↓

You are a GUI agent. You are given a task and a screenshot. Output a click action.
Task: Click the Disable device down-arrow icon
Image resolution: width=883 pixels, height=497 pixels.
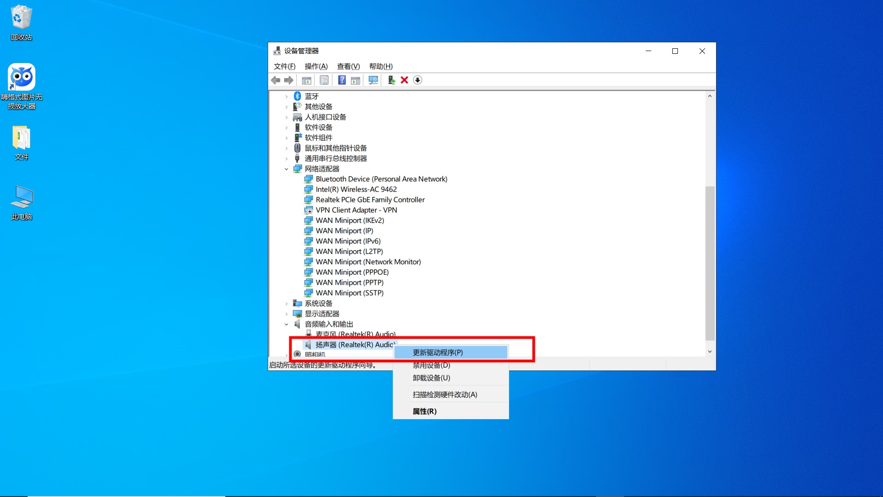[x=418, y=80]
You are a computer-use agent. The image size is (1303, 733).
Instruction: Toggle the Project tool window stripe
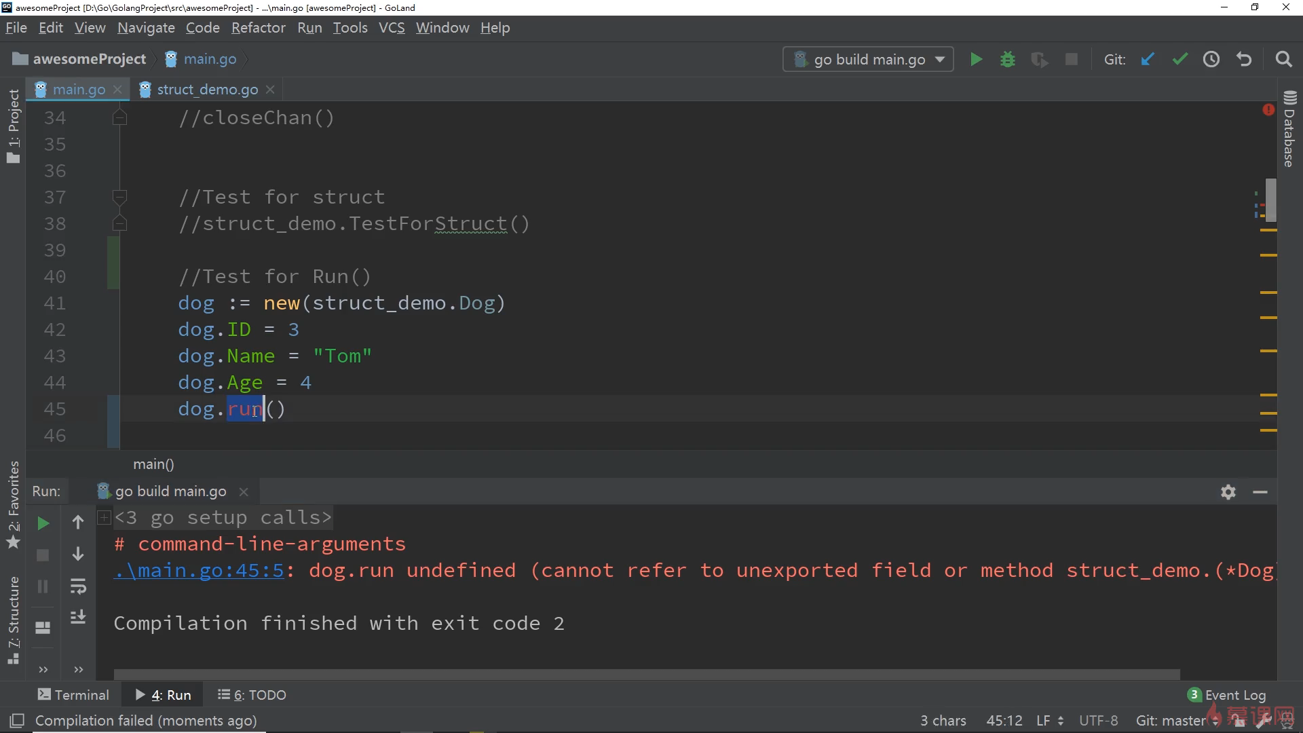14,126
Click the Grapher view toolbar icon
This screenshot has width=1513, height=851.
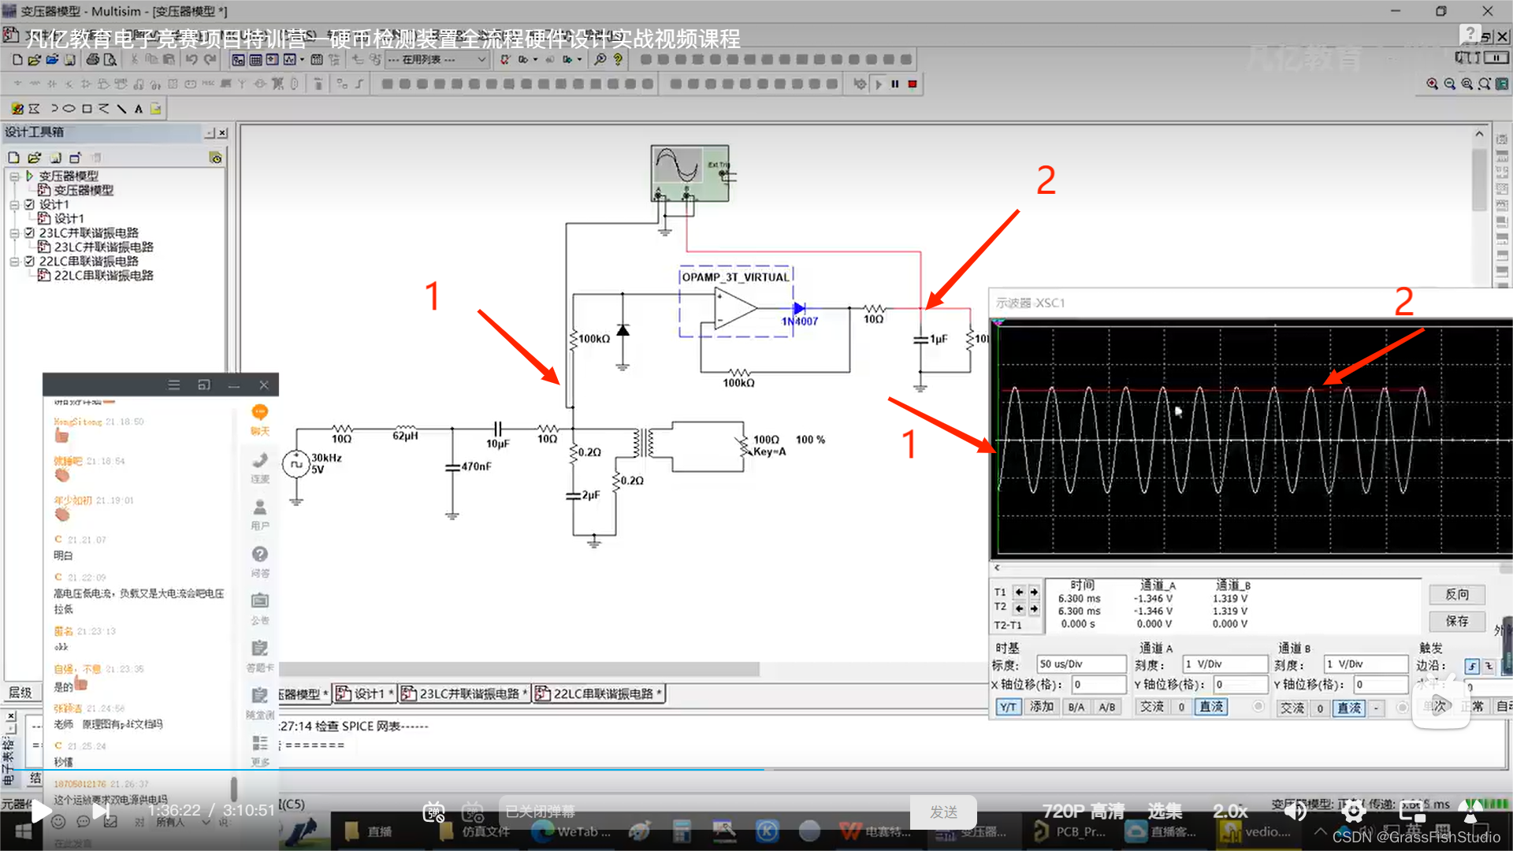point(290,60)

↑

What the task requires:
Reproduce the whole listing exactly, but not the images in it.

Solution to this problem:
You are a GUI agent. You are given a task and a screenshot. Output a click action.
Task: Click the Disable device down-arrow icon
Image resolution: width=883 pixels, height=497 pixels.
[x=418, y=80]
You are a computer-use agent. The image size is (1303, 733).
Instruction: Toggle the Project tool window stripe
14,126
Click the Grapher view toolbar icon
This screenshot has width=1513, height=851.
point(290,60)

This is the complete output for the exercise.